**Request**. Print every line of the entries below that contains the string "Task".

**Entries provided**.
···

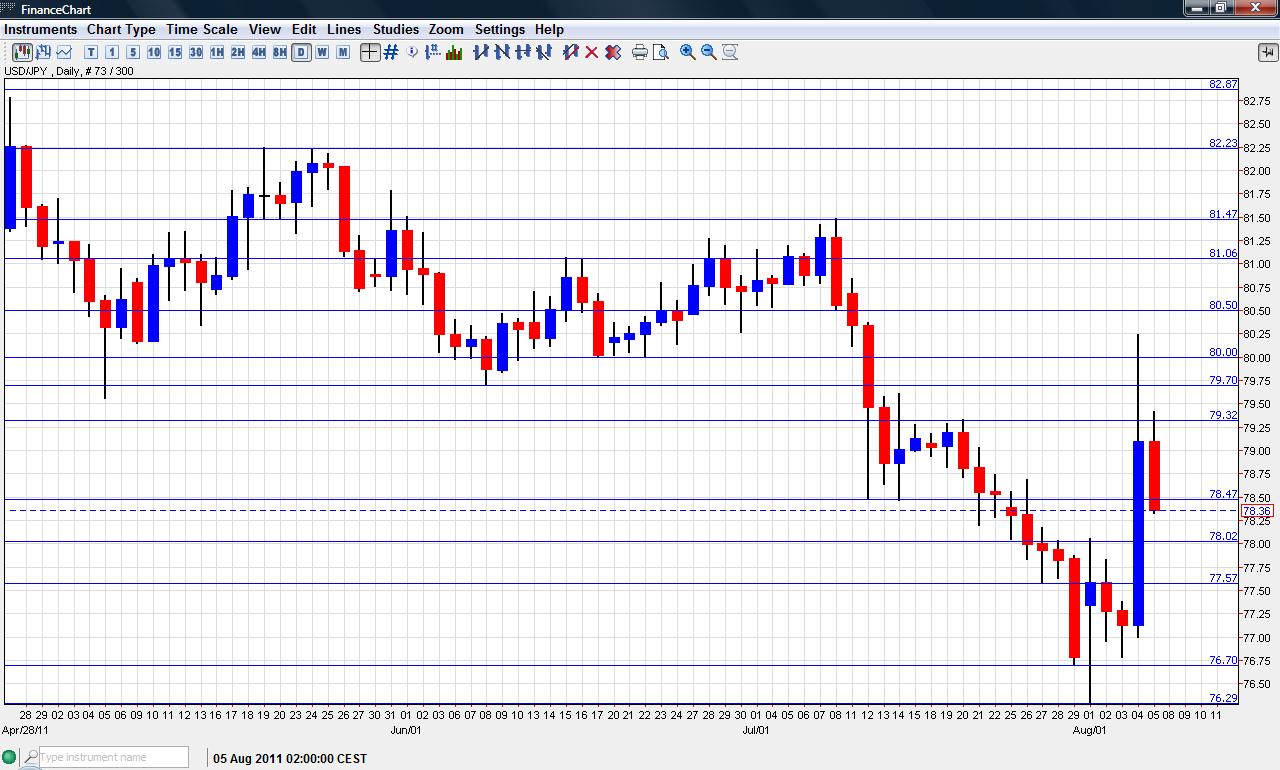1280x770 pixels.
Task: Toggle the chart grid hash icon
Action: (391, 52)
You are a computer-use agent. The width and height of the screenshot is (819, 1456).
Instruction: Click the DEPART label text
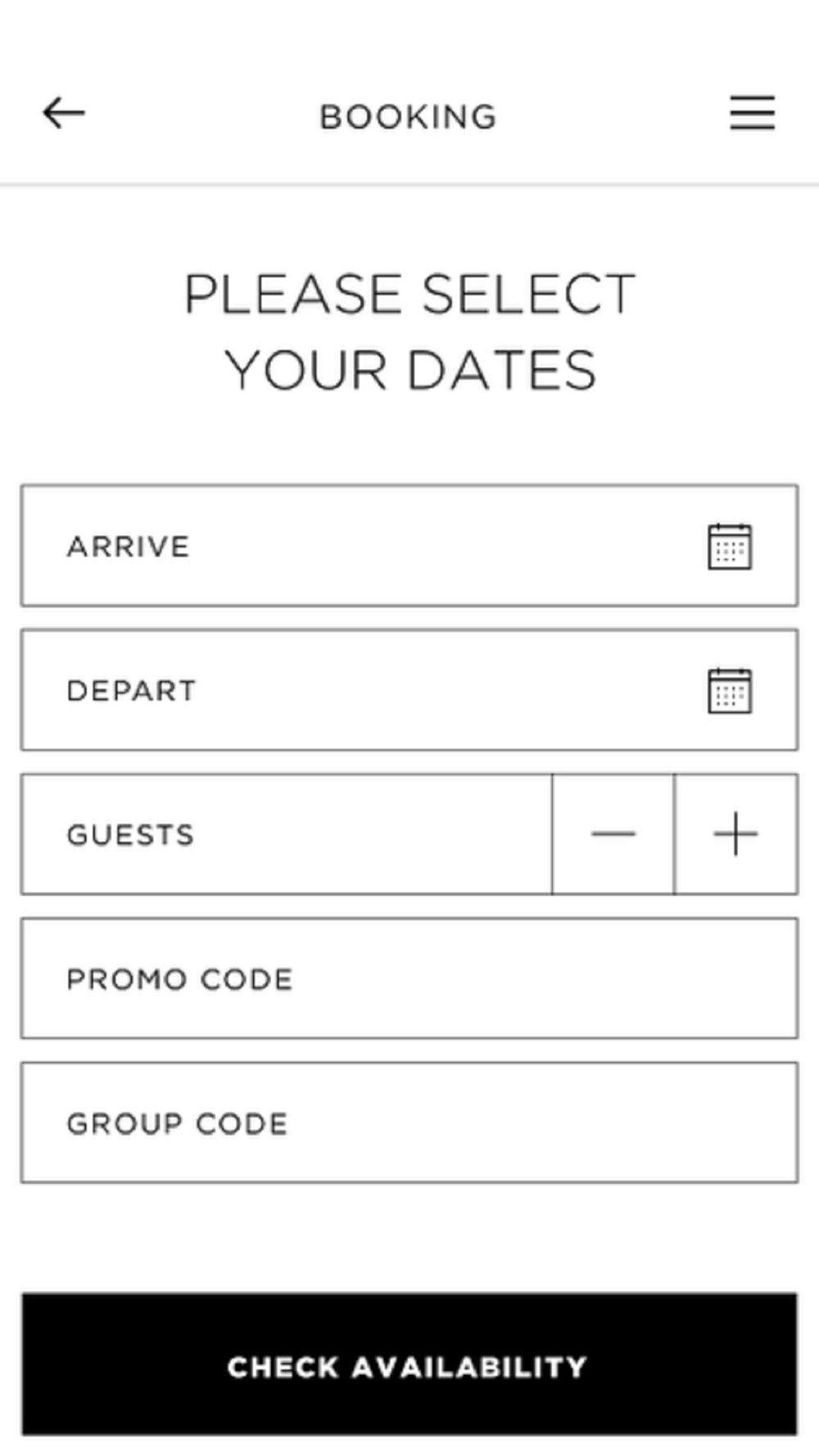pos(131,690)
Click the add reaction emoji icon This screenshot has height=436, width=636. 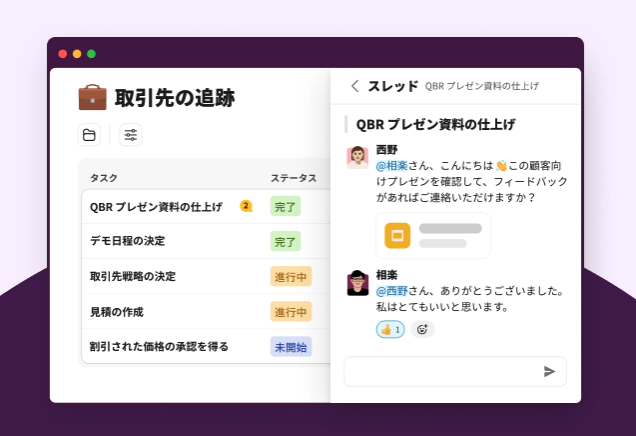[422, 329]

···

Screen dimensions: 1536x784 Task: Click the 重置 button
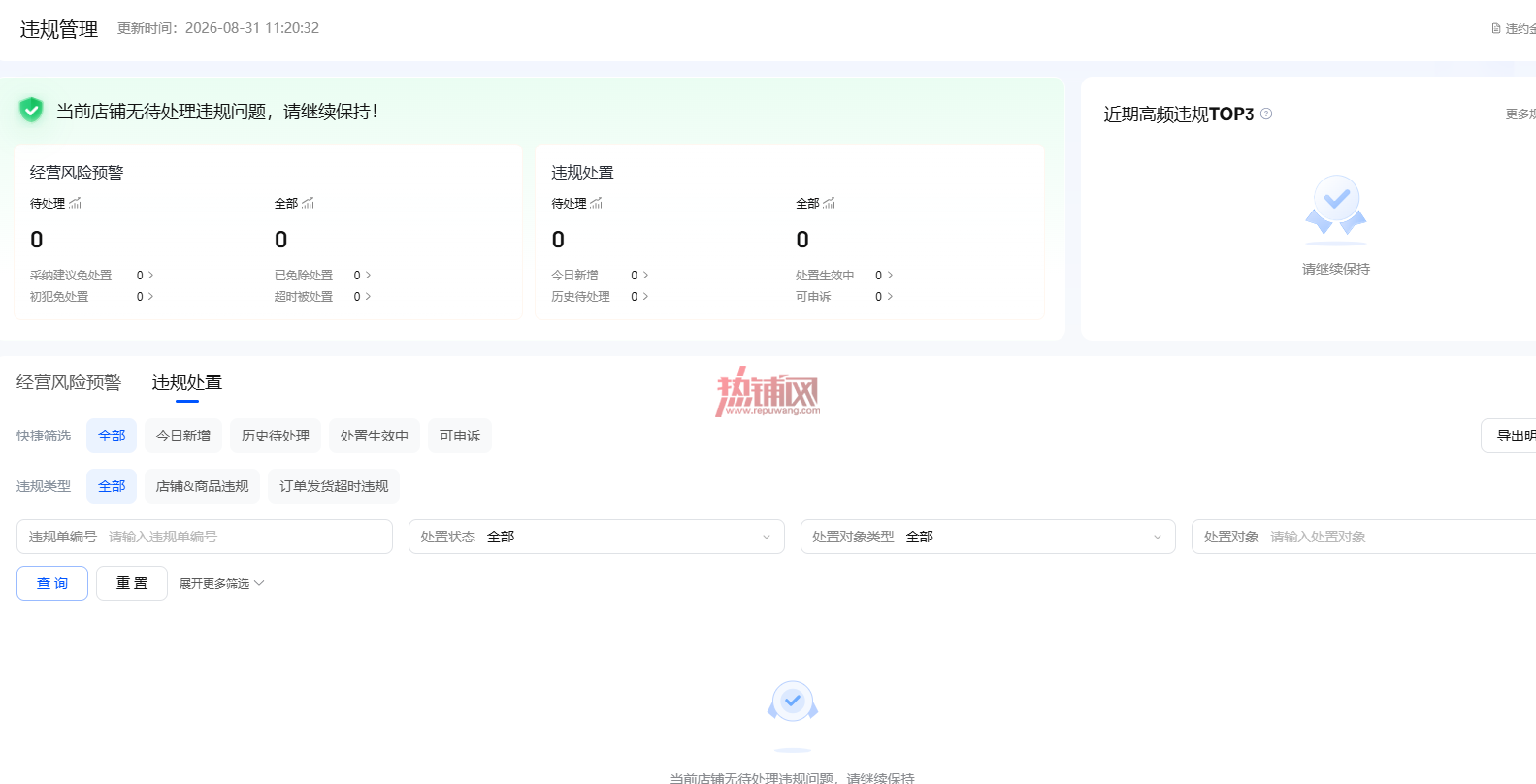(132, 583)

···

**Exercise output**.
Task: Toggle the chart grid hash icon
Screen dimensions: 1536x784 Task: Click the 重置 button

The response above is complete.